One advantage of Tesla's technology over LiDAR is the amount of real world data that was used to train the self-driving AI.
Photo credit: Lex Fridman
According to Bloomberg, Tesla collected over three billion miles of driving data in 2020, while Aptiv – which is part of NuTonomy – only collected over a million miles. Tesla can use this data to refine its AI and achieve the security levels required by governments.
Tesla sells cars, but Grab doesn't own any
Assuming that both Grab and Tesla have clear safety regulations while introducing autonomous ride hail, the next battle will be at cost and network size.
Grab, the most established ride hail player in Singapore, has already developed a mature ecosystem of rider partners.
On the other hand, Tesla is a newcomer, and the success of its Robotaxi network depends, among other things, on the number of drivers it has subscribed to.
With Tesla's price tag being on par with luxury sedans, it remains to be seen whether the promise of additional revenue will motivate owners to add their cars to the network.
However, a national shift towards the use of electric vehicles means a larger pool of potential Tesla buyers and thus network participants. Additionally, Tesla has announced that it is ready to license its self-driving software, potentially spicing up its network with other brands of cars.
In terms of cost, Tesla has the advantage because of its business model. Cars are mainly sold, so the buyer pays the price for self-driving software and hardware.
On the other hand, Grab's costs include the procurement of an entire self-driving fleet or the installation of LiDAR technology in the vehicles of its driver partners.
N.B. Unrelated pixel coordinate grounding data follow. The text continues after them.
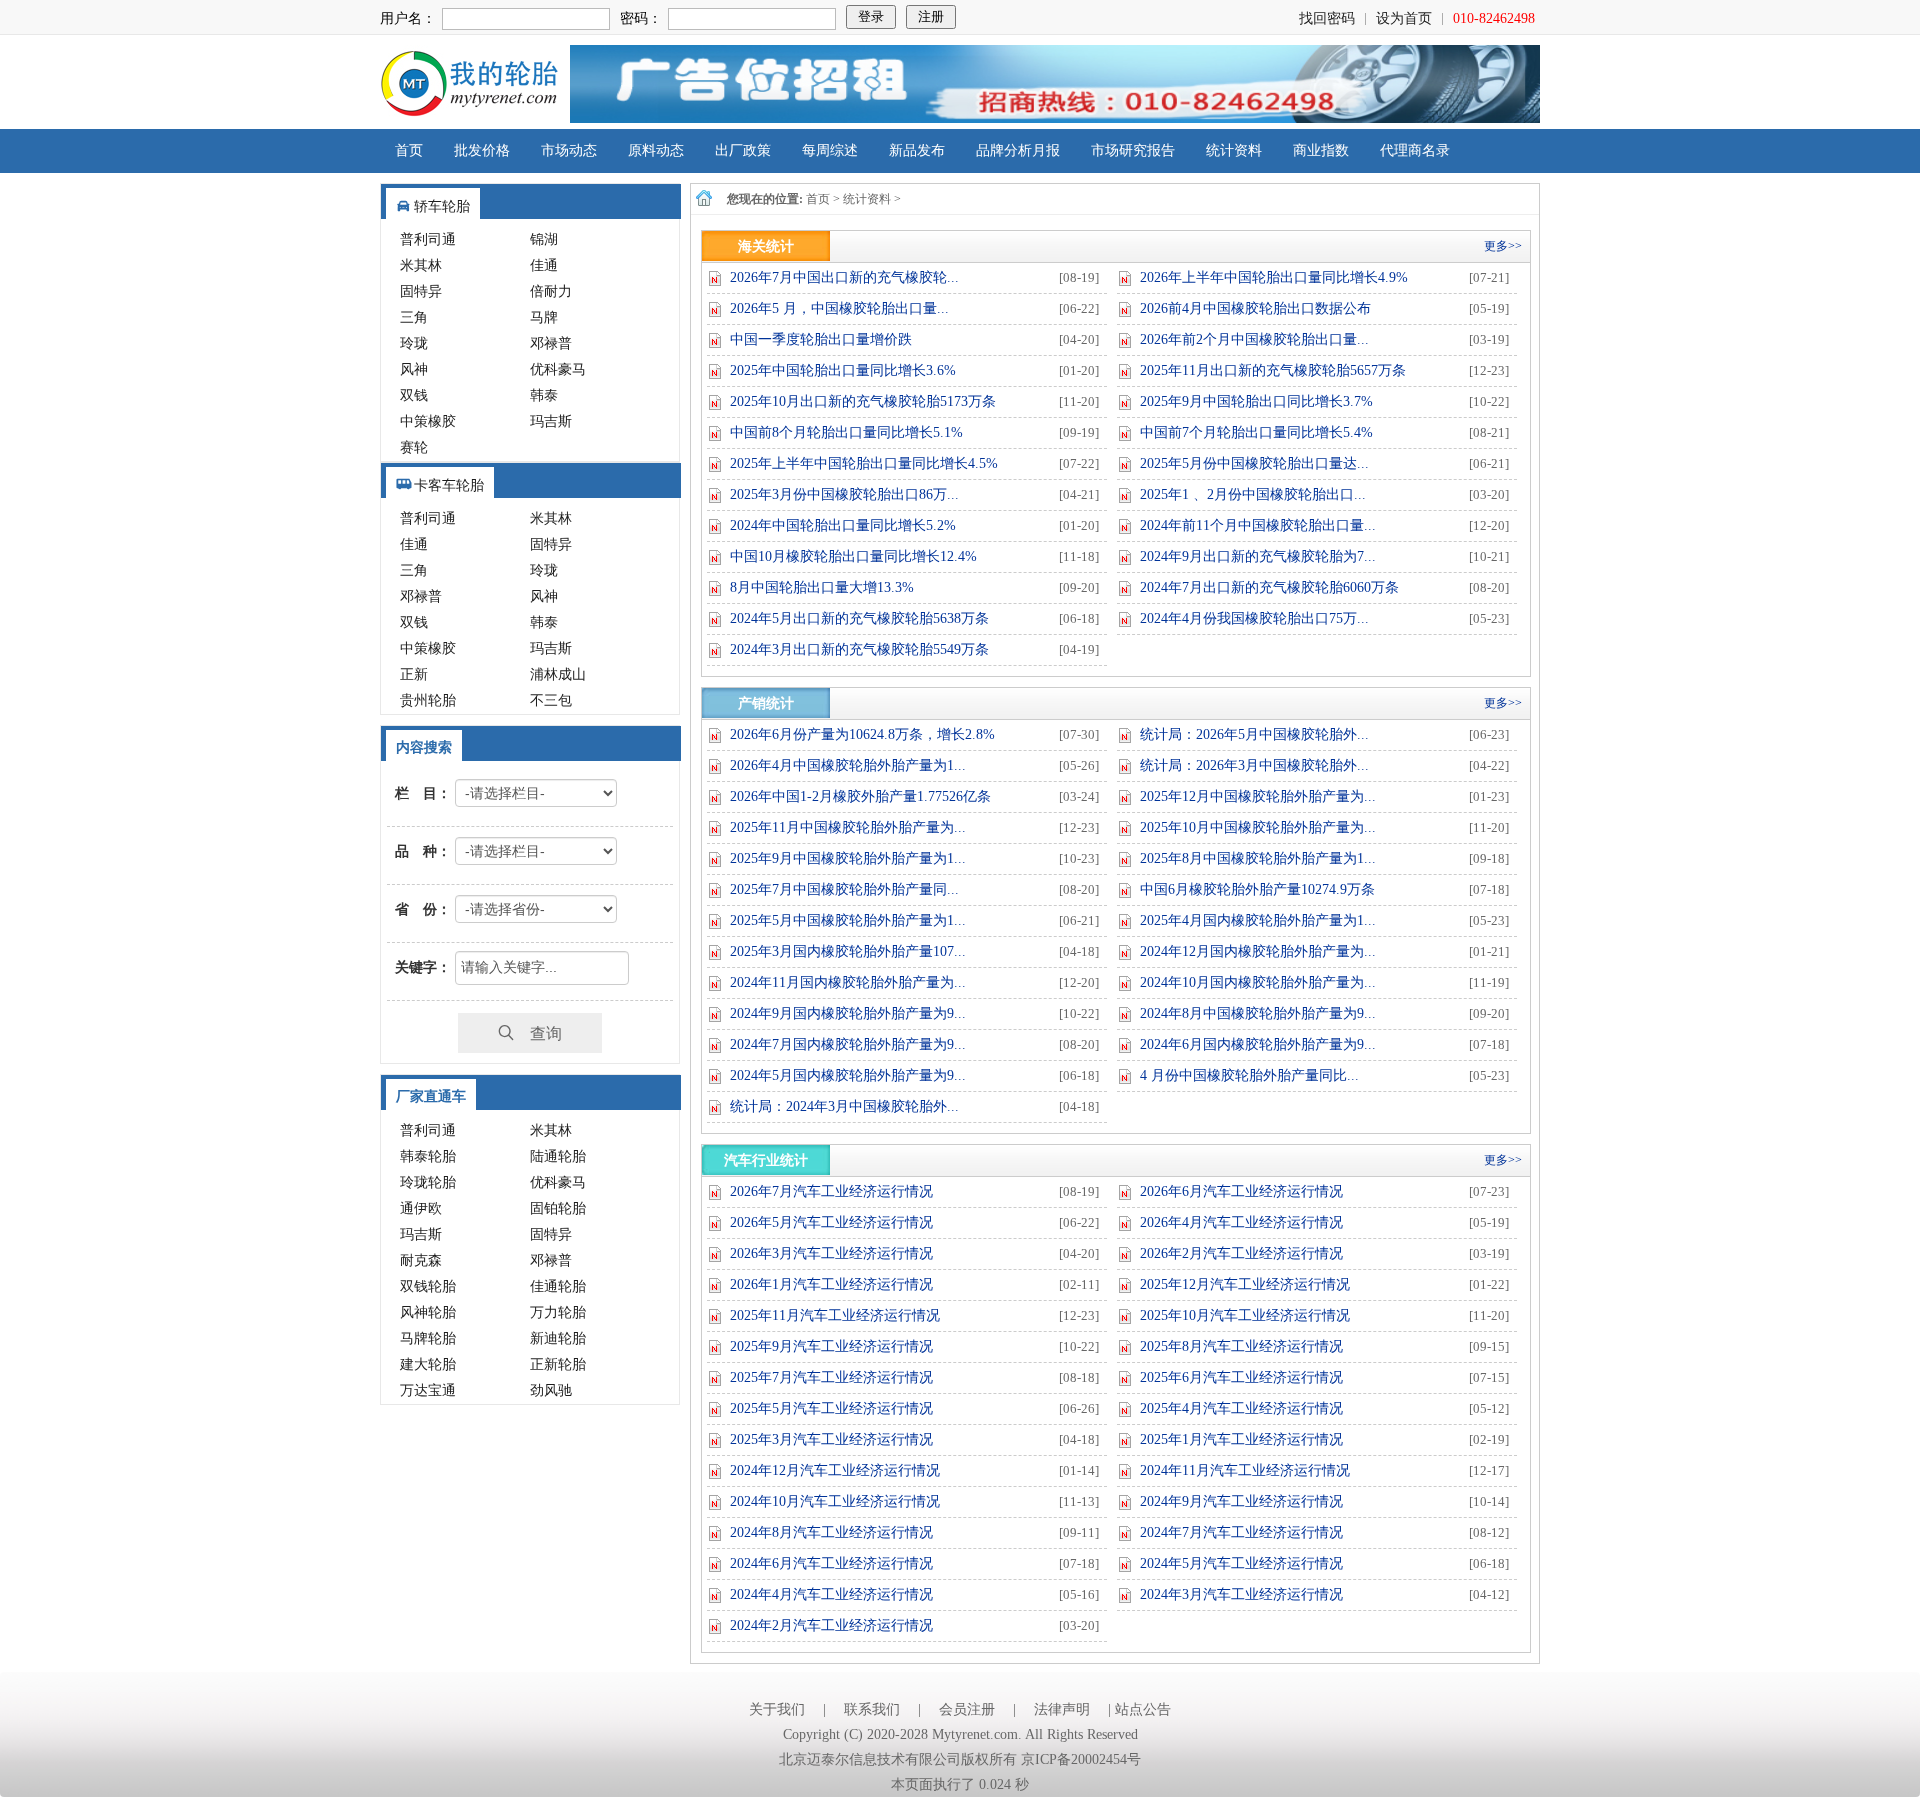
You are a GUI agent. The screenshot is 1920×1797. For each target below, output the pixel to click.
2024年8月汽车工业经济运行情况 (831, 1532)
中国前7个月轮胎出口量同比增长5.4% (1256, 432)
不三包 (551, 700)
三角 (414, 317)
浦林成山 (558, 674)
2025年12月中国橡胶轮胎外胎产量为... (1258, 796)
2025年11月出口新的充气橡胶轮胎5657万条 (1273, 370)
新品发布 (917, 150)
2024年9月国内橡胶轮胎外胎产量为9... (848, 1013)
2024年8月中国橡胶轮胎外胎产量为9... (1258, 1013)
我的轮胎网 (469, 84)
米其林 (421, 265)
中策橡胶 (428, 421)
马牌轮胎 (428, 1338)
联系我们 (872, 1709)
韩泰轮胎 (428, 1156)
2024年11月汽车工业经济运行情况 (1245, 1470)
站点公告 (1143, 1709)
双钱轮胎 (428, 1286)
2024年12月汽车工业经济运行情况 (835, 1470)
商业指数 (1321, 150)
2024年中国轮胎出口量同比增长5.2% (843, 525)
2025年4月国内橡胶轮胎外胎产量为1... (1258, 920)
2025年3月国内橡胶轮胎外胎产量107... (848, 951)
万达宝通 (428, 1390)
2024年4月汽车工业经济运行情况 (831, 1594)
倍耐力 (551, 291)
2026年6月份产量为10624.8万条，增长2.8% (862, 734)
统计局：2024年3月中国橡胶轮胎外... (844, 1106)
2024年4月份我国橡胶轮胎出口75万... (1254, 618)
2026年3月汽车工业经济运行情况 (831, 1253)
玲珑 (414, 343)
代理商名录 (1415, 150)
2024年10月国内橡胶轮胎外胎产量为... (1258, 982)
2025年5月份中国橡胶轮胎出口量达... (1254, 463)
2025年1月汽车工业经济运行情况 (1241, 1439)
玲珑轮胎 (428, 1182)
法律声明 (1062, 1709)
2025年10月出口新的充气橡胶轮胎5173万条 (863, 401)
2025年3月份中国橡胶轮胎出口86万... (844, 494)
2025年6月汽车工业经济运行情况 (1241, 1377)
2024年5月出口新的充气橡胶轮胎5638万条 (859, 618)
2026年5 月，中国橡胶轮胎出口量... (839, 308)
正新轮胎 (558, 1364)
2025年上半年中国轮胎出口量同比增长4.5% (864, 463)
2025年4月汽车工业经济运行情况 (1241, 1408)
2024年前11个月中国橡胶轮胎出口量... (1258, 525)
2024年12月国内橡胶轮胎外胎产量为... (1258, 951)
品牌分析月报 (1018, 150)
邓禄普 (551, 343)
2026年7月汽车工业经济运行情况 (831, 1191)
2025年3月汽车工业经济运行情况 (831, 1439)
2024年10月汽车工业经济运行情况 (835, 1501)
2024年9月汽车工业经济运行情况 (1241, 1501)
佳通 (544, 265)
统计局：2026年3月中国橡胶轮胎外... (1254, 765)
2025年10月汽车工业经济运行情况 (1245, 1315)
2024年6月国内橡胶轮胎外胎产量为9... (1258, 1044)
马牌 (544, 317)
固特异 (421, 291)
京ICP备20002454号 (1081, 1759)
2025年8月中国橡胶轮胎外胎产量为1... (1258, 858)
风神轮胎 (428, 1312)
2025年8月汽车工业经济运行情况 (1241, 1346)
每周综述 (830, 150)
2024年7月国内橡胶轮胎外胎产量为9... (848, 1044)
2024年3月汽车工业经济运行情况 (1241, 1594)
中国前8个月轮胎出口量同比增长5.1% (846, 432)
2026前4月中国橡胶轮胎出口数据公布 (1255, 308)
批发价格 (482, 150)
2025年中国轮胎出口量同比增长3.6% (843, 370)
This means that a Robotaxi network has a significantly higher cost that can have an impact on the business if passed on to drivers or budget conscious consumers.
Grab might rule now, but Tesla can catch up
Photo credit: Vulcan Post
With autonomous vehicles and electric vehicles mass rolling out in a few years' time, it may take players some time to hold their own in the Robotaxi sphere, but because of their investments in the region, it's Grab and Tesla that are competing to get out on top.
In the short term, Grab is the likely winner as Tesla's ability to expand its ride-hail network is entirely dependent on regulatory approval, while the super app has the flexibility to use any approved software.
In addition, Tesla needs time to build market share and thus its hail network, while Grab already has an established ecosystem.
Still, Tesla is better positioned to thrive in the medium to long term as its proprietary self-driving technology is more refined, scalable, and cost-effective than Grab's.
If both companies get government approval around the same time, the automaker can give the super app a run for its money.
On the other hand, Grab may not even develop its own robotaxi, but partner Tesla instead of competing. This would then be a win-win situation for both parties.